= Written problem a =
Render the entries from the line with "Screen dimensions: 1442x618" to the line with "The width and" as a JSON list of strings, one string per line, with blank lines skipped and the pictures left out.

= Source excerpt =

Plan for Fishers subdivision with 290 houses advances over neighbors’ concerns

The Fishers Plan Commission on Wednesday voted to advance a proposal by Indianapolis-based Platinum Properties to develop a 290-home neighborhood at Southeastern Parkway and 113th Street despite concerns from nearby residents about the impact the project could have on local schools.

The Fishers City Council will now decide the fate of the proposed Grantham neighborhood after the plan commission voted 6-2-1 in favor of the development. Commission members Brad DeReamer and Anne Kelly voted against the plan and Todd Zimmerman abstained. Members William Harling and Bruce Molter were absent.

Since the project was first announced in May, Platinum Properties has reduced the total number of houses in its planned single-family neighborhood from 314 to 290. The 158-acre Grantham neighborhood proposal features both a gated section for estate homes and two sections for young professionals or empty nesters.

= Task material =
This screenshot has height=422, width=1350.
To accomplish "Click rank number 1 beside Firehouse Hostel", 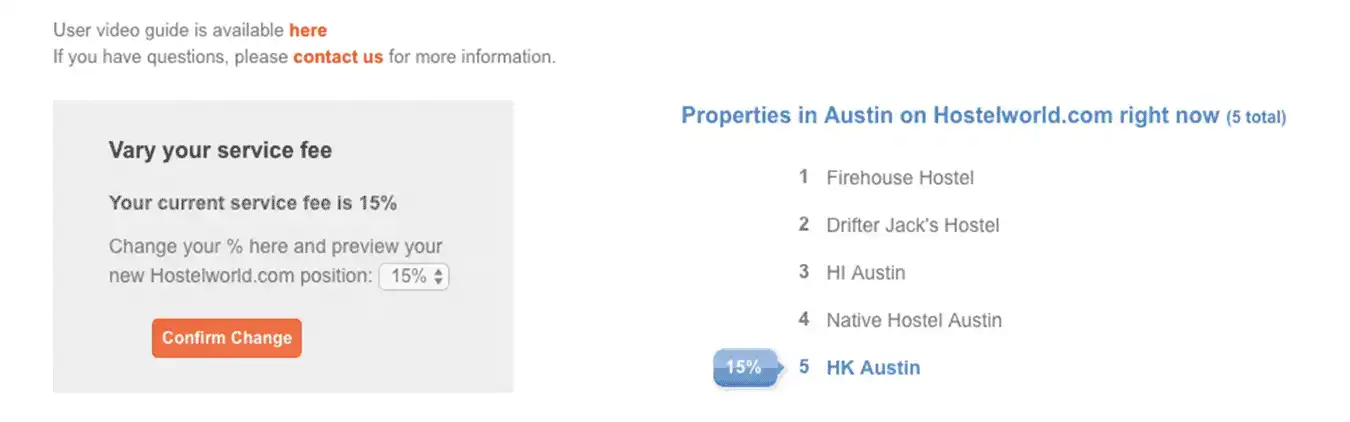I will point(803,177).
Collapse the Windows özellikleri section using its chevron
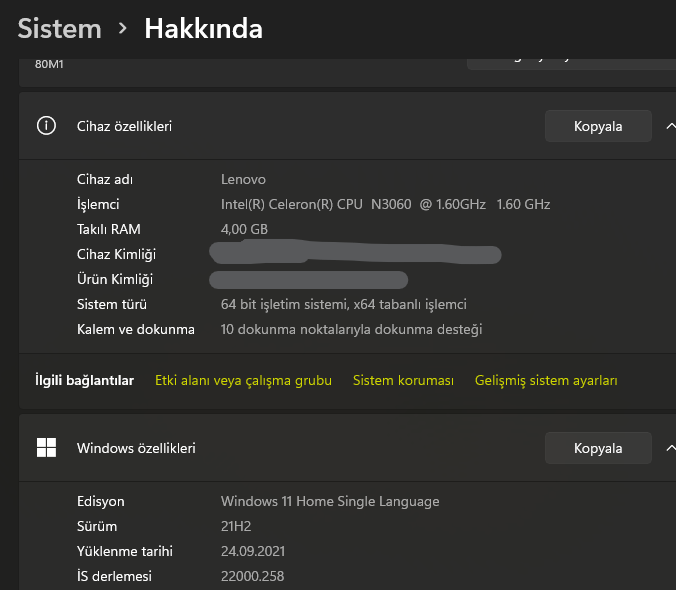 [x=669, y=448]
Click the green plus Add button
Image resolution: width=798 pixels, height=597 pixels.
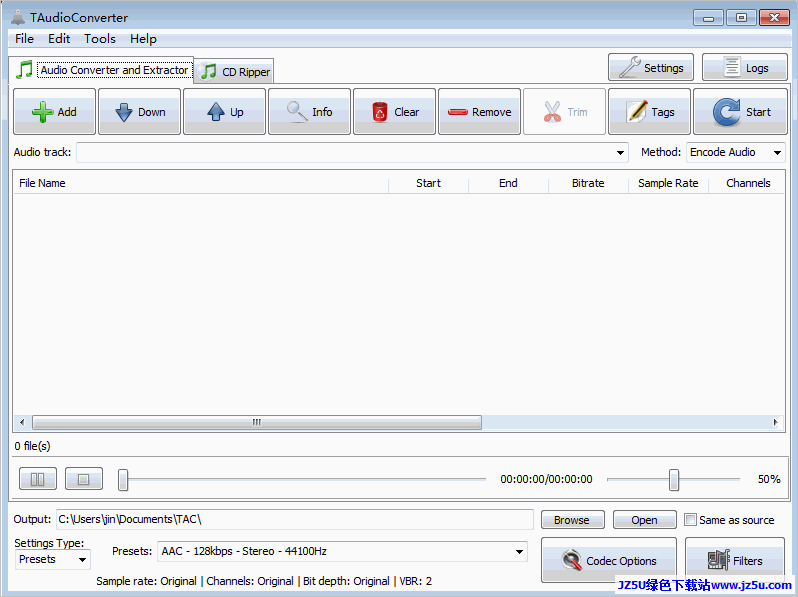click(x=54, y=112)
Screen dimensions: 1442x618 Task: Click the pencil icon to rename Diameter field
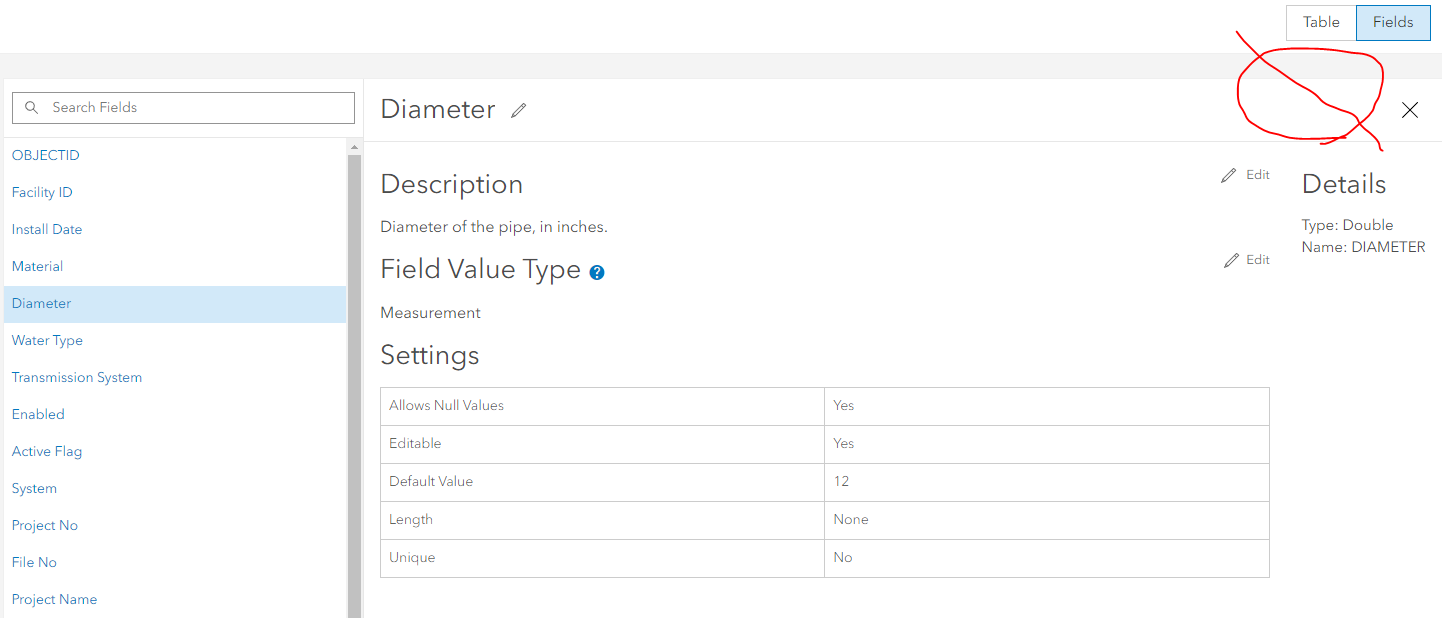point(518,110)
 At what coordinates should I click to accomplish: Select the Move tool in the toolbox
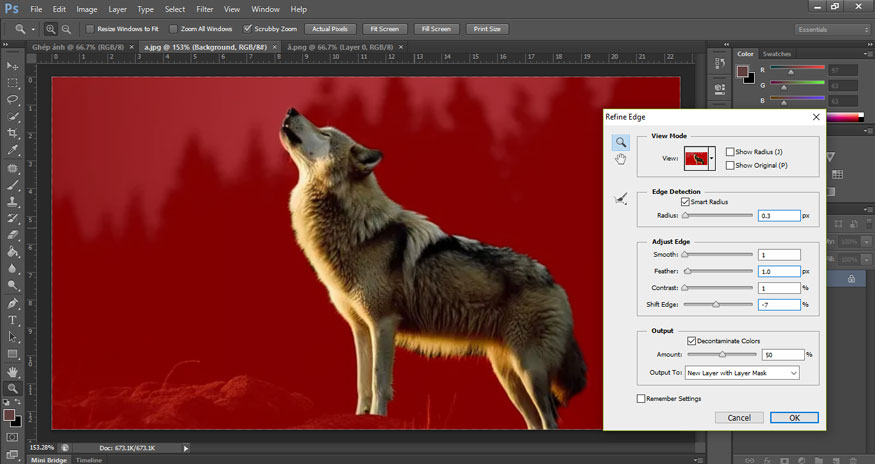coord(13,66)
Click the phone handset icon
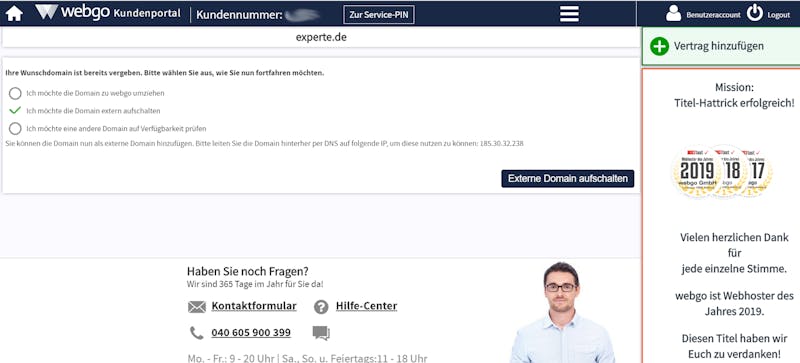The width and height of the screenshot is (800, 363). pos(196,333)
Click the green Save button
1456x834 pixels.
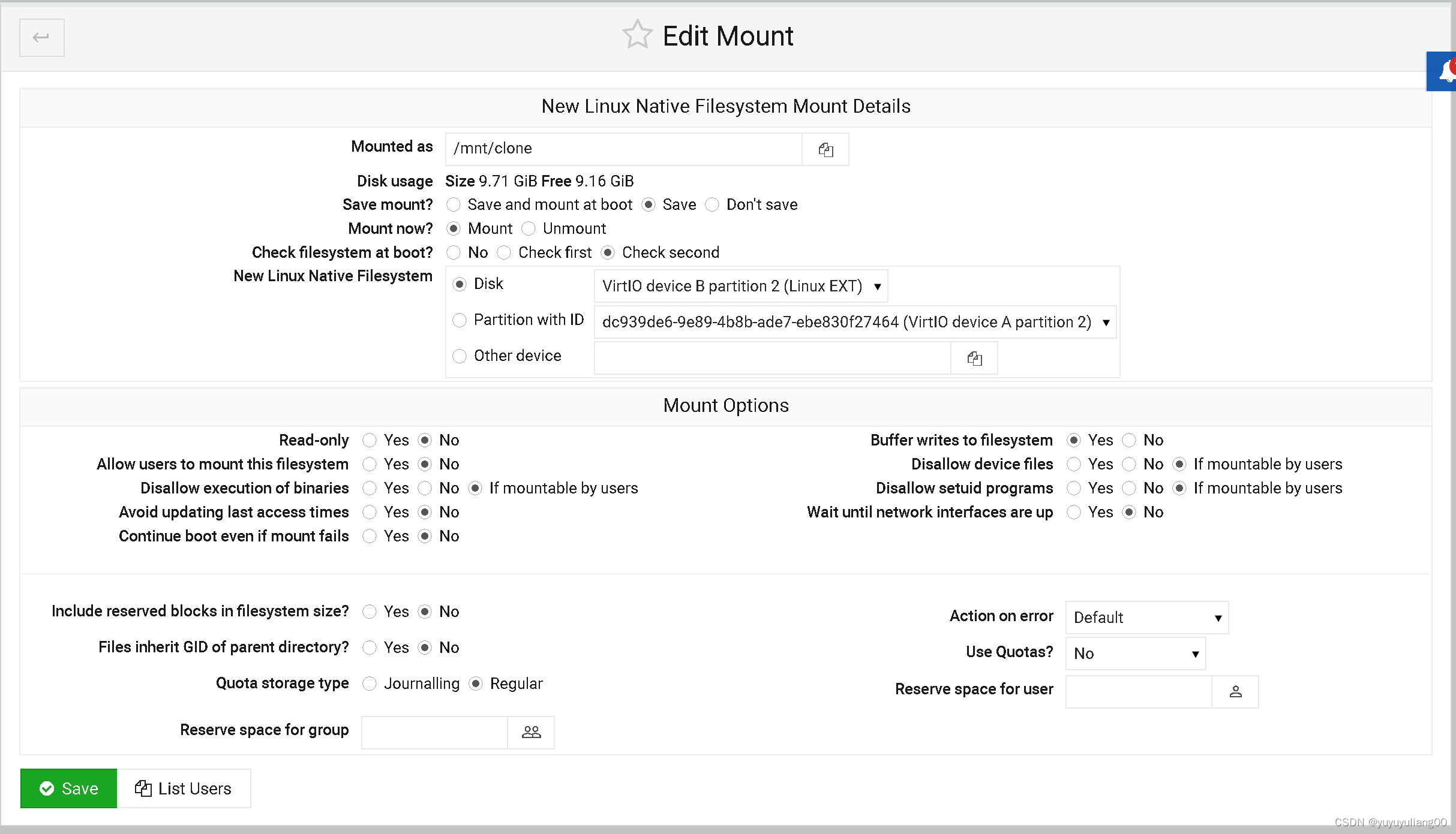[x=69, y=788]
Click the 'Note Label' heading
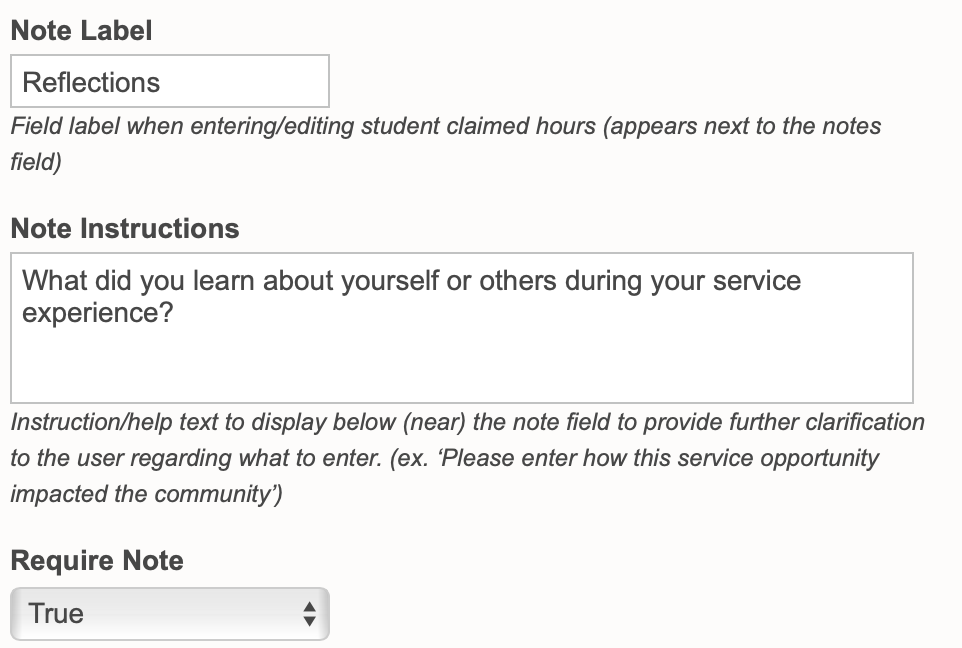This screenshot has height=648, width=962. click(x=81, y=30)
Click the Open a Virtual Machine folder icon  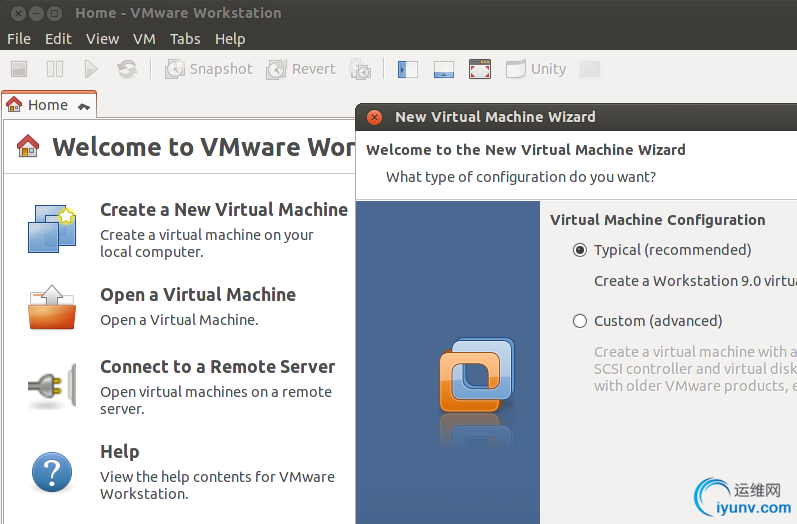(x=51, y=308)
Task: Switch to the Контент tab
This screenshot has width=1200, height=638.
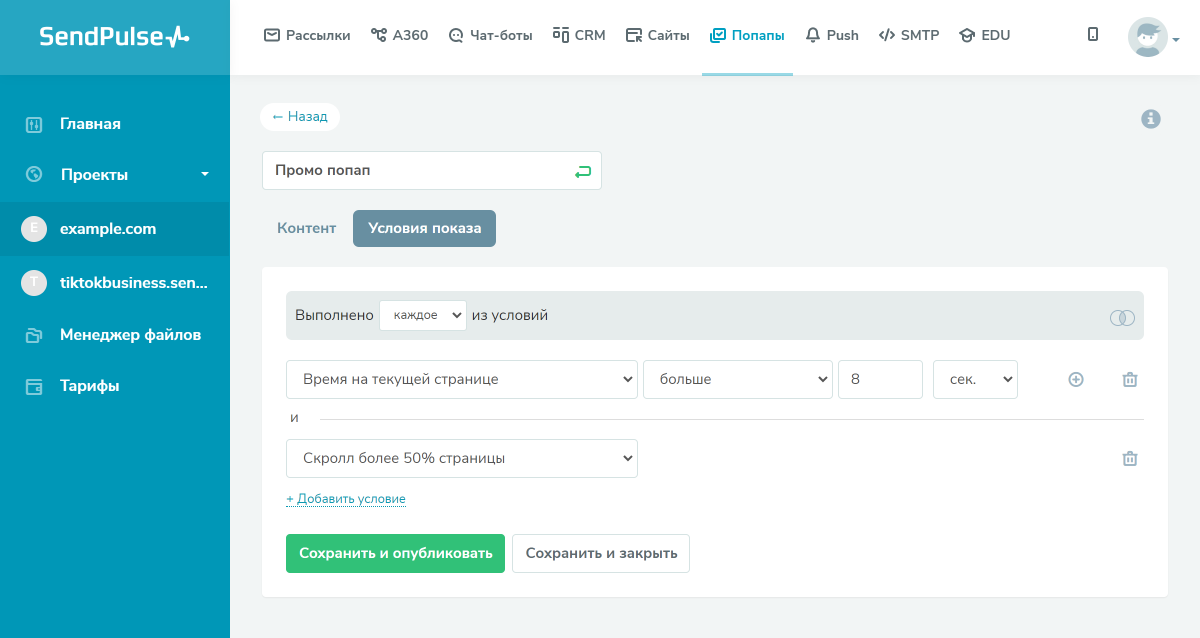Action: pyautogui.click(x=307, y=228)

= Written problem b =
Continue the article about the Fishers subdivision plan, starting after its last sentence.

= Exercise result a =
[
  "Screen dimensions: 1442x618 Task: Click the pencil icon to rename Diameter field",
  "point(518,110)",
  " At what coordinates should I click to accomplish: Select the Move tool in the toolbox",
  "coord(13,66)",
  "Click the phone handset icon",
  "The width and height of the screenshot is (800, 363). pos(196,333)"
]

= Exercise result b =
Neighbors who spoke during Wednesday’s meeting said they’re worried the project will create an undue burden on the area’s streets and schools.

“We need to pause, step back, check on our growth a little bit and see if we’re really ready to sustain that growth,” said Catherine VanHorn, a neighboring resident.

DeReamer said he shared neighbors’ concerns about school overcrowding, especially since nearby Southeastern Elementary School already needs an overflow trailer within one year of opening.

Wednesday’s discussion also touched on the number of subdivisions already approved for the area that stand unfinished.

The plan commission has approved 3,129 lots within two miles of the petitioner’s target site in the past four years, DeReamer said. He ultimately voted against the project and questioned whether local schools could handle the potential 6,000 additional students those homes might bring.

Steve Hardin, a Faegre Drinker attorney representing Platinum Properties, said developers have continually heard concerns about impacts to the school district as the city’s residential areas started moving east. However, he said, the district found enrollment is actually flattening out.

Tony Bagato, Fishers’ planning director, said it’s likely those schools will be redistricted long before Grantham’s 290 homes are completed.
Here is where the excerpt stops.